Veja as parcelas que teriam sido pagas por Vorcaro ao filme de Bolsonaro:

13.fev.2025 – US$ 2 milhões;
24.mar.2025 – US$ 2 milhões;
24.mar.2025 – US$ 1.666.667;
25.abr.2025 – US$ 1.666.667;
25.abr.2025 – US$ 1.666.667;
29.mai.2025 – US$ 1.666.667;
16.set.2025 – US$ 1.666.667;
22.out.2025 – repasse mencionado em mensagem de Vorcaro, que não detalhou o valor.

O pagamento foi feito ao Havengate Development Fund, um fundo americano que administrava o dinheiro para o “Dark Horse” e encaminhava os recursos para a Go Up Entertainment, produtora responsável pelo filme.

A reportagem também cita uma nova troca de mensagens, em outubro. O diálogo que indicaria mais um repasse, desta vez valores indicados. A conversa é com o publicitário Thiago Miranda, que confirmou à PF ter ajudado na captação de dinheiro para Dark Horse.

Questionado por jornalistas no Senado sobre os repasses, Flávio disse não ter informações sobre o assunto. Segundo ele, os questionamentos devem ser direcionados para a produtora do filme. “Pergunte para a produtora que parcela é essa. O valor está na prestação de contas. Tecnicamente, quem tem que tratar é a produtora”, disse.

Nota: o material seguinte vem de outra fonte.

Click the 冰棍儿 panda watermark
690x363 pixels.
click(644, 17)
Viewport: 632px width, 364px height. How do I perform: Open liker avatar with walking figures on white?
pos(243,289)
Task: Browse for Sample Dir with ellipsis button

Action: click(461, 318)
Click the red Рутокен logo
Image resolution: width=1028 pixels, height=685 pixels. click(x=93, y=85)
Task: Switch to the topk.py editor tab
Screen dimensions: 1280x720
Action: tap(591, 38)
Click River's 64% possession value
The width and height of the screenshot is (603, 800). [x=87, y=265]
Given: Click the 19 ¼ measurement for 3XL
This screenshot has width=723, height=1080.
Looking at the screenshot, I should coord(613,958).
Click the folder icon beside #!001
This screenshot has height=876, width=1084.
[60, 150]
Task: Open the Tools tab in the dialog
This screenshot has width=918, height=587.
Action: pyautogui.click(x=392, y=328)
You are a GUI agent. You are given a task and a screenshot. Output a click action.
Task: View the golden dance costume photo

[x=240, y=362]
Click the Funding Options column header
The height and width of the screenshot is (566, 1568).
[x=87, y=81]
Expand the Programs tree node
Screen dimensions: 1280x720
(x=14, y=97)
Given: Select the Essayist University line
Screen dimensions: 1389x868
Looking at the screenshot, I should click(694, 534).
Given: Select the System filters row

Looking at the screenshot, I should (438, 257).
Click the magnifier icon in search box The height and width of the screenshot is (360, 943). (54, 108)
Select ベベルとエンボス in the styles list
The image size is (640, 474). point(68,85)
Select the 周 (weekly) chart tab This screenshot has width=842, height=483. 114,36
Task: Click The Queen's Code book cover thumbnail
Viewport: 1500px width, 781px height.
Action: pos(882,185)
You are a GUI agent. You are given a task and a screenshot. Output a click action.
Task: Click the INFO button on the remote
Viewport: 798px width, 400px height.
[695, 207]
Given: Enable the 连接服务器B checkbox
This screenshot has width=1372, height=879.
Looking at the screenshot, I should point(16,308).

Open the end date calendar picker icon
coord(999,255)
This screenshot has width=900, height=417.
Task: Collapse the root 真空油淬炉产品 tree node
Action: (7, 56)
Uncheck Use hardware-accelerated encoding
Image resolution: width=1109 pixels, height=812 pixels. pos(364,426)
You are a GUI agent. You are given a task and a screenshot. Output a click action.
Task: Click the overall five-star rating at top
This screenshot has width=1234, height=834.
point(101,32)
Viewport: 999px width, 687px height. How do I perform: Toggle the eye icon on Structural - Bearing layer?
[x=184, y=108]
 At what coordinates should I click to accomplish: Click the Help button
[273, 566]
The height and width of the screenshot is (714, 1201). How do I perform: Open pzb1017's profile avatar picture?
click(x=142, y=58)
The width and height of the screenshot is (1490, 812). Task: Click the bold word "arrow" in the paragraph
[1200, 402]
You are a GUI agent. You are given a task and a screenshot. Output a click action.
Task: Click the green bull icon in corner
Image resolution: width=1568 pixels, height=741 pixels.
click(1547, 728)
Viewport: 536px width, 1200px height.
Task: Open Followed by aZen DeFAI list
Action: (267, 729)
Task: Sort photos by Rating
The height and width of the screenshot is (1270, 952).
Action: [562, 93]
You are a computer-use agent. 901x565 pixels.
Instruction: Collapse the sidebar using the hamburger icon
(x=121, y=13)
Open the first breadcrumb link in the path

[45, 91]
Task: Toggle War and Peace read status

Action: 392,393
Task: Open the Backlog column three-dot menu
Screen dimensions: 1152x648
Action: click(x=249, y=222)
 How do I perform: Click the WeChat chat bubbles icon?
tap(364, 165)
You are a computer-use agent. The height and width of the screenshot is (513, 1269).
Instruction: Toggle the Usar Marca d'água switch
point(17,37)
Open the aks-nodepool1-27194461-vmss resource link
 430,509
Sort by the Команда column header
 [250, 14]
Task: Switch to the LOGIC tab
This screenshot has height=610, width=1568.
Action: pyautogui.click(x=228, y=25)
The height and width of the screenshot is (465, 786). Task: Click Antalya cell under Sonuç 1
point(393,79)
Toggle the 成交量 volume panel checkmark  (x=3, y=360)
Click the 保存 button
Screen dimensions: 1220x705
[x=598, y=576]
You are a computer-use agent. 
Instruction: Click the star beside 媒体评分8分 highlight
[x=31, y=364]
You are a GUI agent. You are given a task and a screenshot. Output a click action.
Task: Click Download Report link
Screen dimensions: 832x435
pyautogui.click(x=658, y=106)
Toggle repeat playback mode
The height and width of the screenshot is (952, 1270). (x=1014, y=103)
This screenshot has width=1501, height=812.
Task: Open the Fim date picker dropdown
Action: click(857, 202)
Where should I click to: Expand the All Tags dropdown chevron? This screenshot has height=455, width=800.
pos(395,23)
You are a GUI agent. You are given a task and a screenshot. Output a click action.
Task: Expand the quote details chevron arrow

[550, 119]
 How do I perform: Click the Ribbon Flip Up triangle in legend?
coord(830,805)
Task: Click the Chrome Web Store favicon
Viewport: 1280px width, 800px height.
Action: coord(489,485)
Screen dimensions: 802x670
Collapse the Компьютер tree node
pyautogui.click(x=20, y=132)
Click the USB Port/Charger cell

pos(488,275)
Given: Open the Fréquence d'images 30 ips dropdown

Em nota, o Coaf informou que “não se manifesta sobre casos concretos” e que os relatórios são elaborados em “caráter sigiloso”. Segundo o órgão, os relatórios são encaminha para autoridades competentes quando solicitados e quando o Coaf “identifica movimentações relevantes no âmbito da prevenção à lavagem de dinheiro”.

As investigações do caso “Dark Horse” apuram se houve irregularidades no financiamento do filme e se todo o dinheiro repassado por Vorcaro foi direcionado para a produção.

Há dois inquéritos no STF (Supremo Tribunal Federal). Um deles é relatado pelo ministro André Mendonça e apura possíveis irregularidades no financiamento. O outro tem como relator o ministro Flávio Dino e analisa o suposto uso de recursos de emendas parlamentares para bancar a produção.

OUTRO LADO

A revista Piauí procurou a assessoria de Flávio Bolsonaro, que disse que as perguntas deveriam ser feitas à produtora do filme. “Isso não é com a gente”, afirmou à reportagem.

A produtora Go Up também foi questionada pela revista, mas não teria dado resposta objetiva.